→ Exercise instructions: Convert the items starting with the line containing "Click the Belgium" and going on through the line containing "point(897,199)", both included, into a two-column CSV with the headers instruction and location. Give one row per item, with its text and its answer each in a quoted field and any line breaks replaced by spaces.

→ Data for this task:

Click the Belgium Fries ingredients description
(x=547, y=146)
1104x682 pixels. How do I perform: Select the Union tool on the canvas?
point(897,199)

--

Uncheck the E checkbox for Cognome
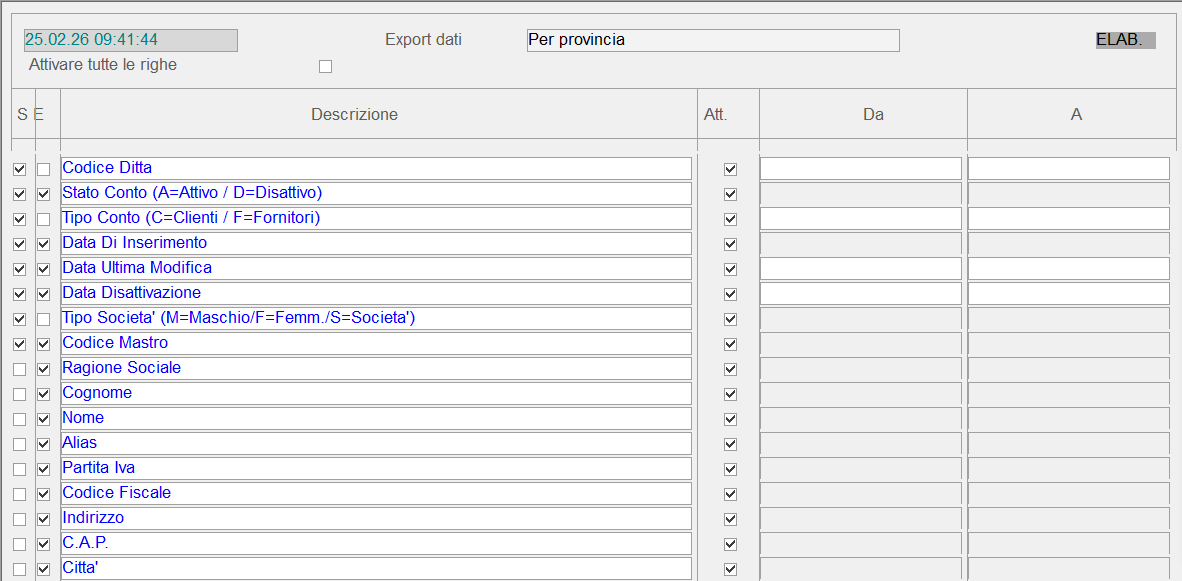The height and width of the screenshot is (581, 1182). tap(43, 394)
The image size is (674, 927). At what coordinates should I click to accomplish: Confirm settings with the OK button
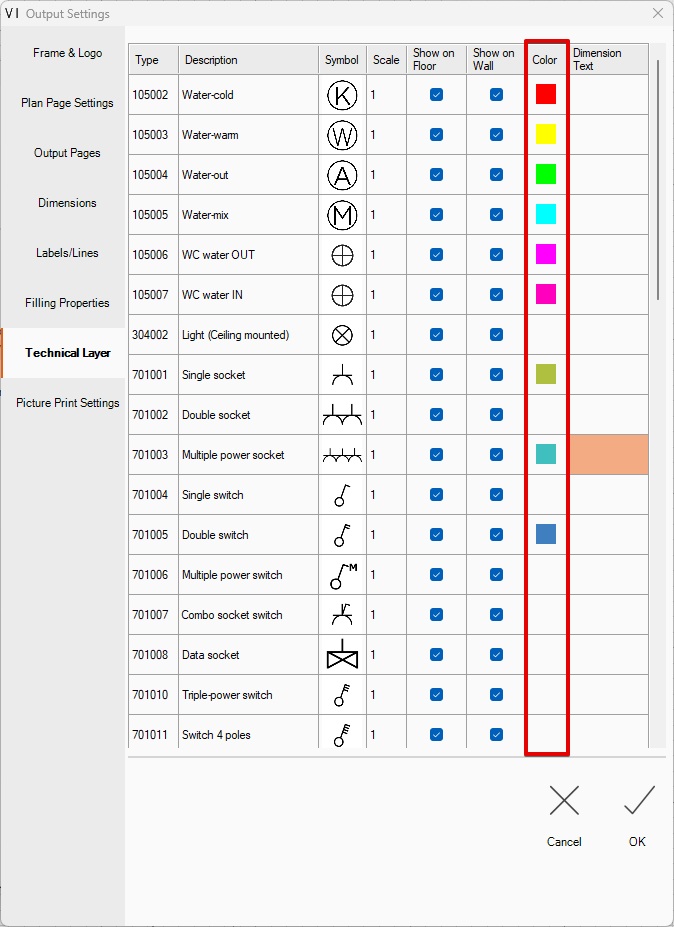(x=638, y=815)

→ Response to the task:
instruction,location
"Click the Belgium Fries ingredients description","(x=547, y=146)"
"1104x682 pixels. How do I perform: Select the Union tool on the canvas?","point(897,199)"